The Great Taboo eBook

This eBook from the Gutenberg Project consists of approximately 280 pages of information about The Great Taboo.

The Great Taboo eBook

This eBook from the Gutenberg Project consists of approximately 280 pages of information about The Great Taboo.

Tu-Kila-Kila smiled a hateful and ominous smile.  “I am a great god,” he said, calmly, striking an attitude as was his wont.  “Hear how my people clap their hands in my honor!  I order all things.  I dispose the course of nature in heaven and earth.  If I look at a cocoa-nut tree, it dies; if I glance at a bread-fruit, it withers away.  We will see before long whether or not you are afraid of me.  Meanwhile, O Korong, I have come to claim my dues at your hands.  Prepare for your fate.  To-morrow the Queen of the Clouds must be sealed my bride.  Fetch her out, that I may speak with her.  I have come to tell her so.”

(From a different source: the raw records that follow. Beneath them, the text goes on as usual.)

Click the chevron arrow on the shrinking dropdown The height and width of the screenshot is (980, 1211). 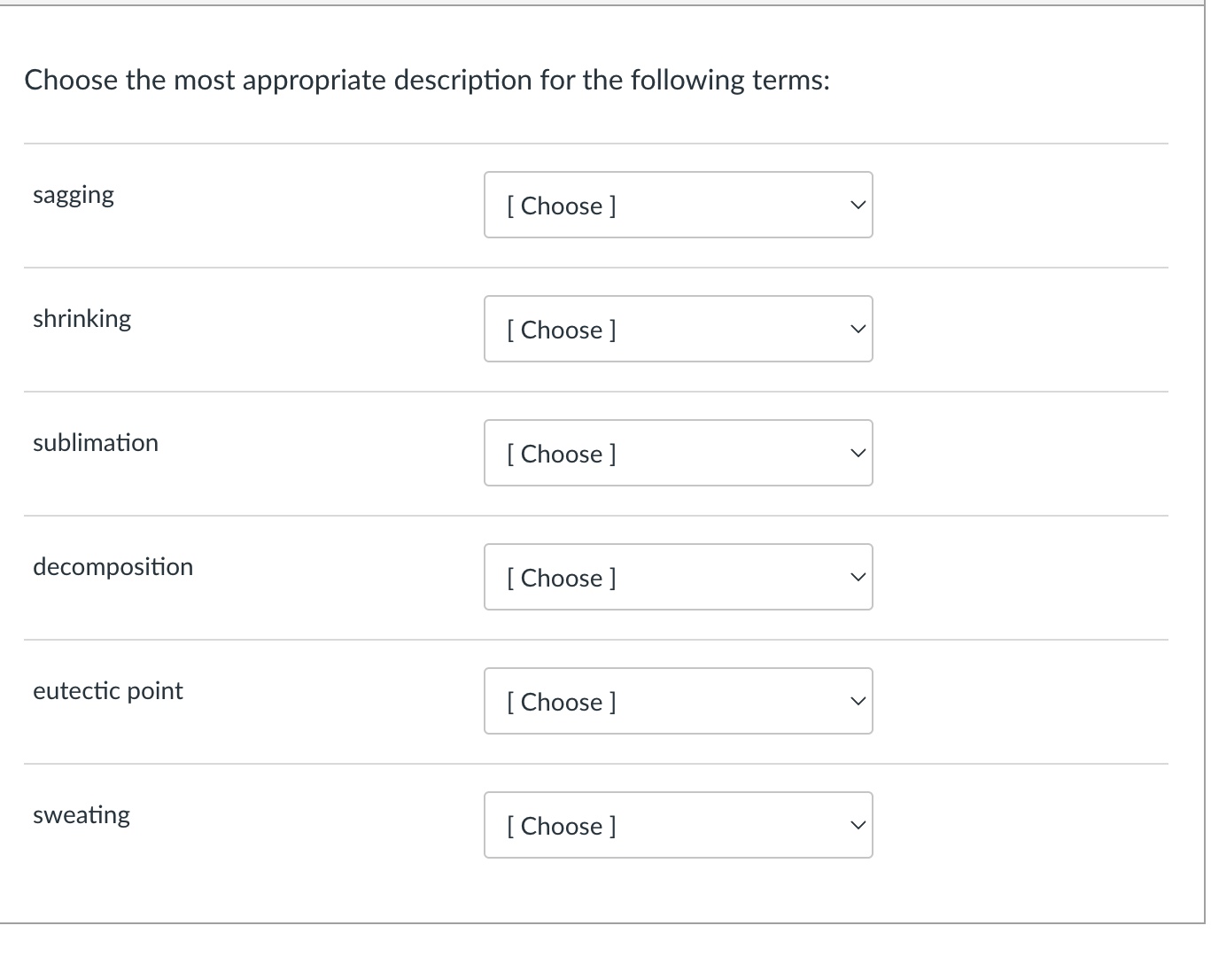coord(856,329)
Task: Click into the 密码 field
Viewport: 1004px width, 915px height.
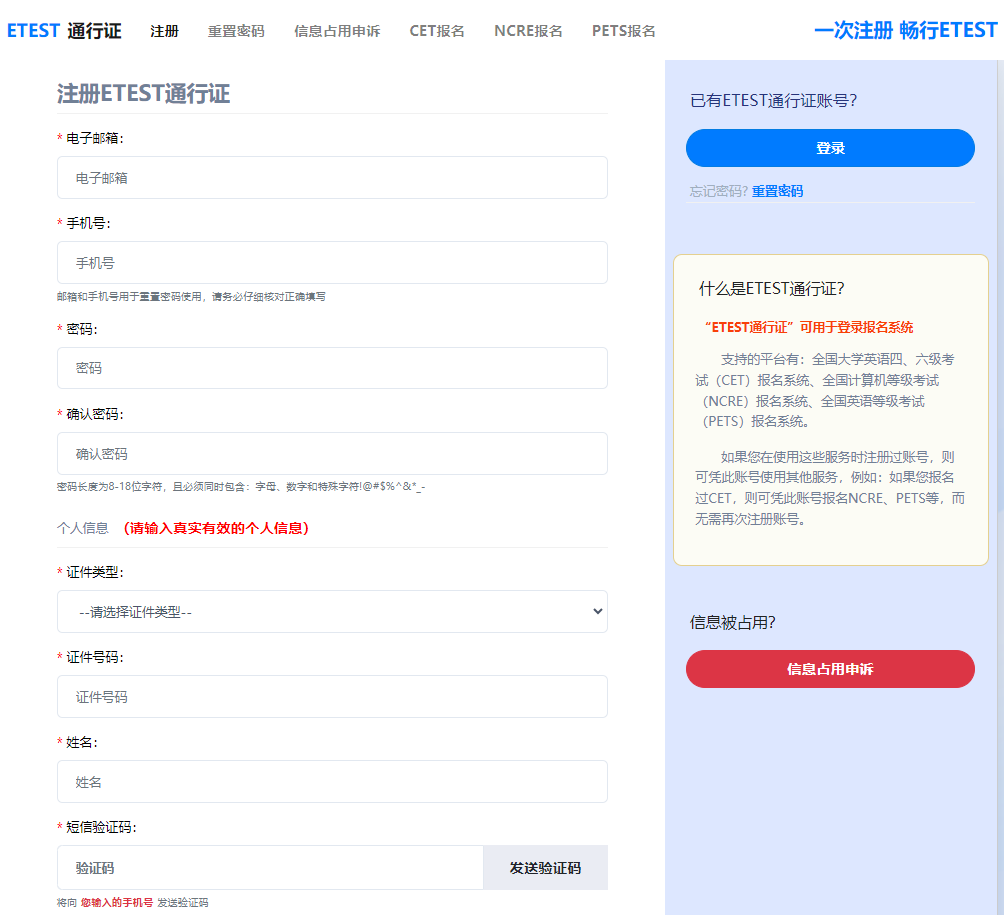Action: tap(332, 368)
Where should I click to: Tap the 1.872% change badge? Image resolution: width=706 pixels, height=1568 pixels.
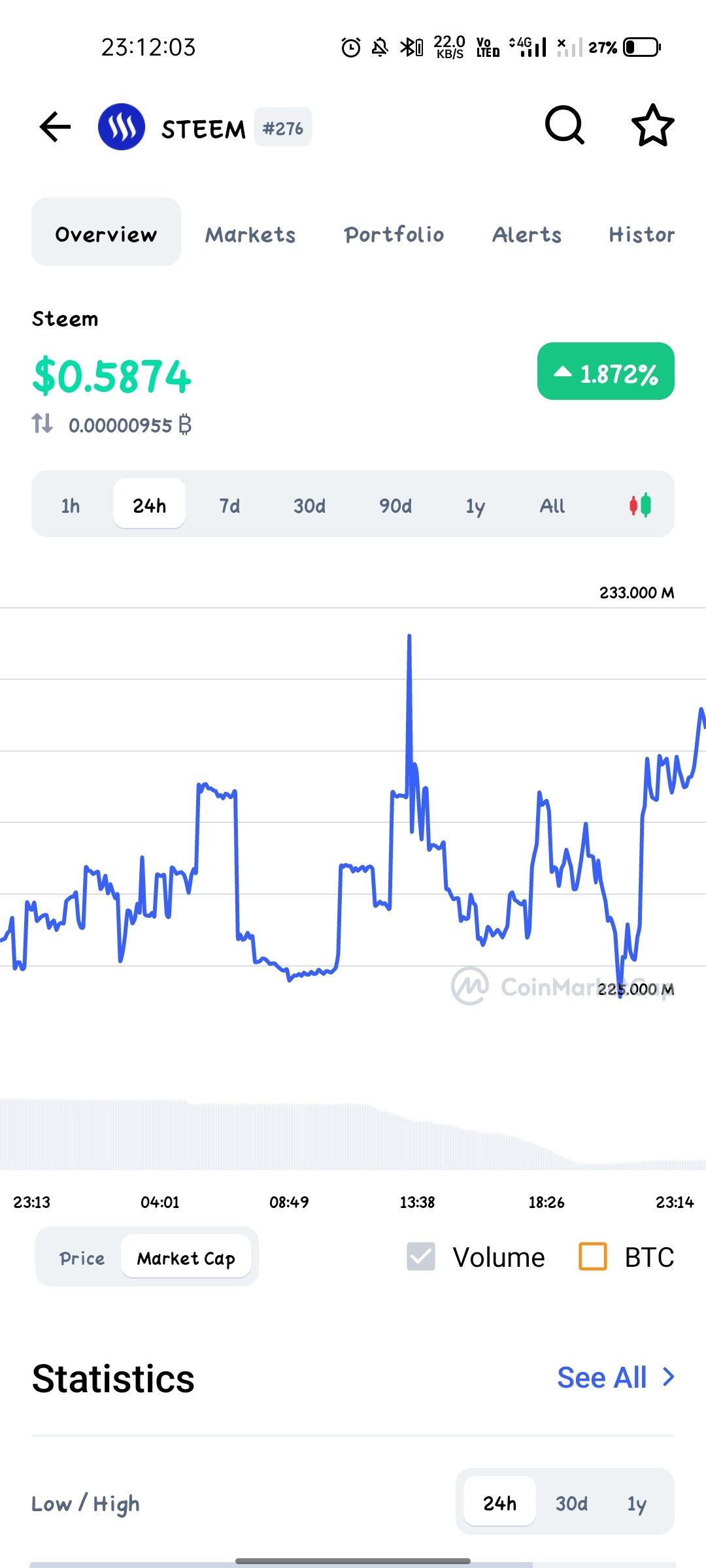pyautogui.click(x=606, y=371)
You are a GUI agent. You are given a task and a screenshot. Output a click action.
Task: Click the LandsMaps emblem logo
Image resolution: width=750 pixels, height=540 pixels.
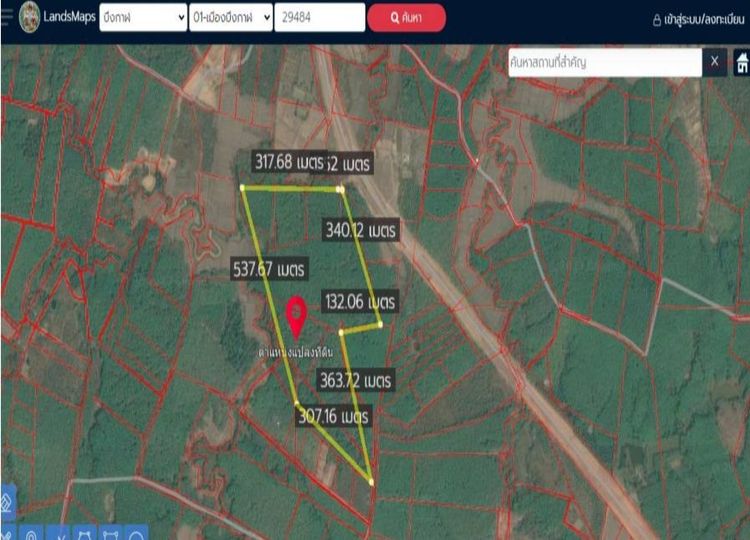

It was a thunderbolt from a clear sky, and it fell with terrible effect on Felix.  For a moment the knife trembled in his grasp with an almost irresistible impulse.  He could hardly restrain himself, as he heard those horrible, incredible words, and saw the loathsome smirk on the speaker’s face by which they were accompanied, from leaping then and there at the savage’s throat, and plunging his blade to the haft into the vile creature’s body.  But by a violent effort he mastered his indignation and wrath for the present.  Planting himself full in front of Tu-Kila-Kila, and blocking the way to the door of that sacred English girl’s hut—­oh, how horrible it was to him even to think of her purity being contaminated by the vile neighborhood, for one minute, of that loathsome monster!  He looked full into the wretch’s face, and answered very distinctly, in low, slow tones, “If you dare to take one step toward the place where that lady now rests, if you dare to move your foot one inch nearer, if you dare to ask to see her face again, I will plunge the knife hilt-deep into your vile heart, and kill you where you stand without one second’s deliberation.  Now you hear my words and you know what I mean.  My weapon is keener and fiercer than any you Polynesians ever saw.  Repeat those words once more, and by all that’s true and holy, before they’re out of your mouth I leap upon you and stab you.”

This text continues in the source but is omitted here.